このあたりは割と開発で道が分断されているので注意が必要だ。
あたりの雰囲気も変わっているので、旧道を見失っても復帰できるように地図でよく確認したほうが良い。

旧東海道記念碑 14:38
府中へ 旧東海道記念碑

JR東海道本線と新幹線に分断されながら一瞬国道に合流し、その先旧道に入って静岡鉄道の長沼駅の左手前に長沼一里塚跡の碑が寂しく残っていた。

長沼一里塚阯

静鉄をのんびり眺める暇もなく、東海道はまた柚木駅の手前で分断される。
仕方なく国道1号に合流し、柚木駅で左折。

15:05
静岡鉄道!

新幹線とJR東海道本線の先で右折。ここから東海道に戻る。
その先、分断はないが、またまたJR東海道本線と新幹線のガードをくぐり、落ち着かない感じで府中宿に至る。

府中の宿散歩道レリーフ 15:33
府中の宿散歩道レリーフ

府中宿、今の静岡駅の近くで、割と大きな都市となっている。
ようやっと到着。なんだか心にぽっかりと穴があいたようだ。

15:42
府中宿 上伝馬本陣 脇本陣跡

静岡駅前の徳川家康公之像。

「人生とは重き荷を背負いて遠き道を行くが如し」
家康ほど若い頃に絶望的な辛酸を舐め尽くした男もいない。

そういえば家康は若い頃、一向宗の一揆に散々手を焼いた。
いつの時代も、どこの国でも宗教が人を苦しめるものなのだ。

日本の歴史は、織田信長という男を輩出し、宗教勢力の牙を完全に抜き去った。
だが、最近の日本といったらその大いなる「贈り物」を忘れ、くだらない新興宗教が国家国民に牙を向き、人々を苦しめたりする。

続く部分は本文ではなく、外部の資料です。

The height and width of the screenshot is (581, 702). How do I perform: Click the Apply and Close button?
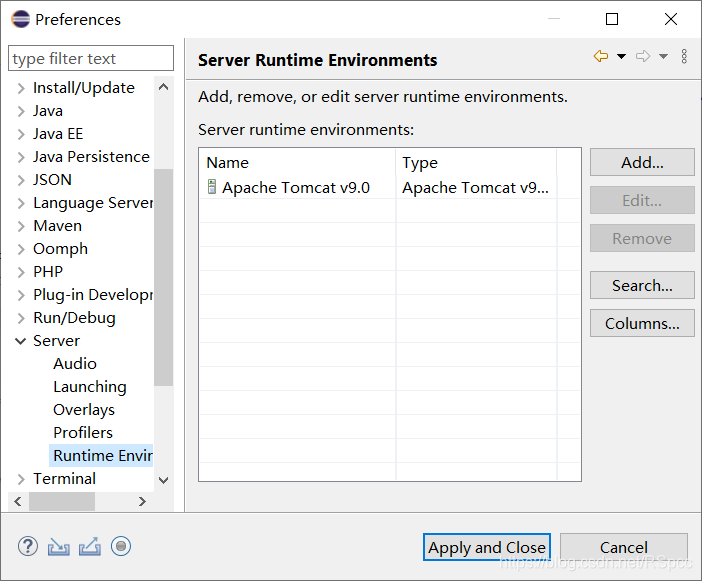[x=487, y=547]
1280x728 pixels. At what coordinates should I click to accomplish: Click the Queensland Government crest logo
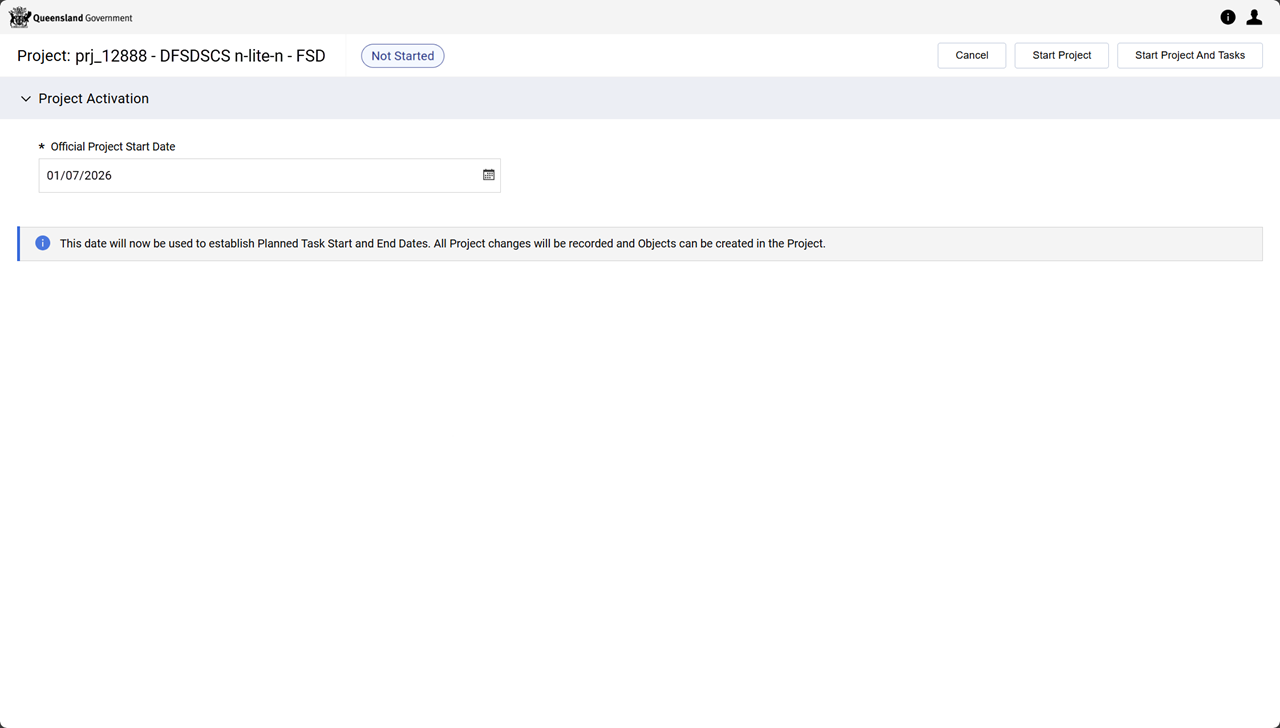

宗教が不必要とは思わない。だいいち、N自身だって初詣はするし、神社や古いお寺に行くと敬虔な気持ちにはなる。こないだのような大震災があれば、何もできない自分に苛立ち、ただ祈ることぐらいしかできなかった。

16:00
静岡駅 徳川家康之公像

汗の乾いた腕の上にキラキラ輝く潮の結晶を払い落とし、悩み多き中での1日は終わった。

例によって電車の中のクーラーに悪寒を覚え、固まった足の豆を忌々しく思いつつ、JR東海道本線に乗って(ケチだからこの程度では新幹線は使わない)、どんぶら2520円でJR久里浜まで戻ったのであった。

27.6km!
蒲原→由比→興津→江尻→府中
ときた。最初の頃に比べて、歩ける距離が格段に延びてきた。